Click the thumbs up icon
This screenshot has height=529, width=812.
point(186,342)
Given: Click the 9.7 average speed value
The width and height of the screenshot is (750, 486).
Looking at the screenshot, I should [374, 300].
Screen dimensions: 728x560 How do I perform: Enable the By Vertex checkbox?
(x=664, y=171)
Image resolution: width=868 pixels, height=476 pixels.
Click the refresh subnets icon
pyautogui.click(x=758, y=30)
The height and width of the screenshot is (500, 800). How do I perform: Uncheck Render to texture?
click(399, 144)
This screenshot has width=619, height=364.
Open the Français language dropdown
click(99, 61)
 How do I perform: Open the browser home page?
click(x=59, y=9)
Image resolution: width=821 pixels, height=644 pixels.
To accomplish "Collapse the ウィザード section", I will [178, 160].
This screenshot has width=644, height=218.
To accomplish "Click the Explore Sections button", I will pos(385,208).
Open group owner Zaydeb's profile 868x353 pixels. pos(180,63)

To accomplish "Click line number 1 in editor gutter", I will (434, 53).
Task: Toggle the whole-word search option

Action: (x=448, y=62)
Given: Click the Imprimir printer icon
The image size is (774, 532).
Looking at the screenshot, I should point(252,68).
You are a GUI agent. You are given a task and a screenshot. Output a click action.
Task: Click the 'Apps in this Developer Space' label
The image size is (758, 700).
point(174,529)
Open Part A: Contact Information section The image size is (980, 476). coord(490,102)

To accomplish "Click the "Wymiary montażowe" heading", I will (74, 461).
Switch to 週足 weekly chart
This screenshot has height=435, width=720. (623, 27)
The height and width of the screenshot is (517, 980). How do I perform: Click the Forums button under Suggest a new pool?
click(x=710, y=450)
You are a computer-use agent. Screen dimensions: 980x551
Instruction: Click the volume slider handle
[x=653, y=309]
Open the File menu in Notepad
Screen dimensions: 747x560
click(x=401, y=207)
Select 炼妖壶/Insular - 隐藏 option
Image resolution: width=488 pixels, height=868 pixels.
▬▬▬▬▬▬▬▬▬▬
What is needed – Produce a verbatim copy of each record above.

Answer below –
Click the thumbs up icon
This screenshot has height=529, width=812.
point(186,342)
Given: Click the 9.7 average speed value
The width and height of the screenshot is (750, 486).
Looking at the screenshot, I should [374, 300].
Screen dimensions: 728x560 How do I perform: Enable the By Vertex checkbox?
(x=664, y=171)
Image resolution: width=868 pixels, height=476 pixels.
Click the refresh subnets icon
pyautogui.click(x=758, y=30)
The height and width of the screenshot is (500, 800). How do I perform: Uncheck Render to texture?
click(399, 144)
This screenshot has width=619, height=364.
Open the Français language dropdown
click(99, 61)
 How do I perform: Open the browser home page?
click(x=59, y=9)
Image resolution: width=821 pixels, height=644 pixels.
To accomplish "Collapse the ウィザード section", I will [178, 160].
This screenshot has width=644, height=218.
To accomplish "Click the Explore Sections button", I will pos(385,208).
Open group owner Zaydeb's profile 868x353 pixels. pos(180,63)

To accomplish "Click line number 1 in editor gutter", I will (434, 53).
Task: Toggle the whole-word search option

Action: (x=448, y=62)
Given: Click the Imprimir printer icon
The image size is (774, 532).
Looking at the screenshot, I should point(252,68).
You are a GUI agent. You are given a task and a screenshot. Output a click action.
Task: Click the 'Apps in this Developer Space' label
The image size is (758, 700).
point(174,529)
Open Part A: Contact Information section The image size is (980, 476). coord(490,102)

To accomplish "Click the "Wymiary montażowe" heading", I will (74, 461).
Switch to 週足 weekly chart
This screenshot has height=435, width=720. (623, 27)
The height and width of the screenshot is (517, 980). How do I perform: Click the Forums button under Suggest a new pool?
click(x=710, y=450)
You are a computer-use agent. Screen dimensions: 980x551
Instruction: Click the volume slider handle
[x=653, y=309]
Open the File menu in Notepad
Screen dimensions: 747x560
click(x=401, y=207)
Select 炼妖壶/Insular - 隐藏 option
Image resolution: width=488 pixels, height=868 pixels.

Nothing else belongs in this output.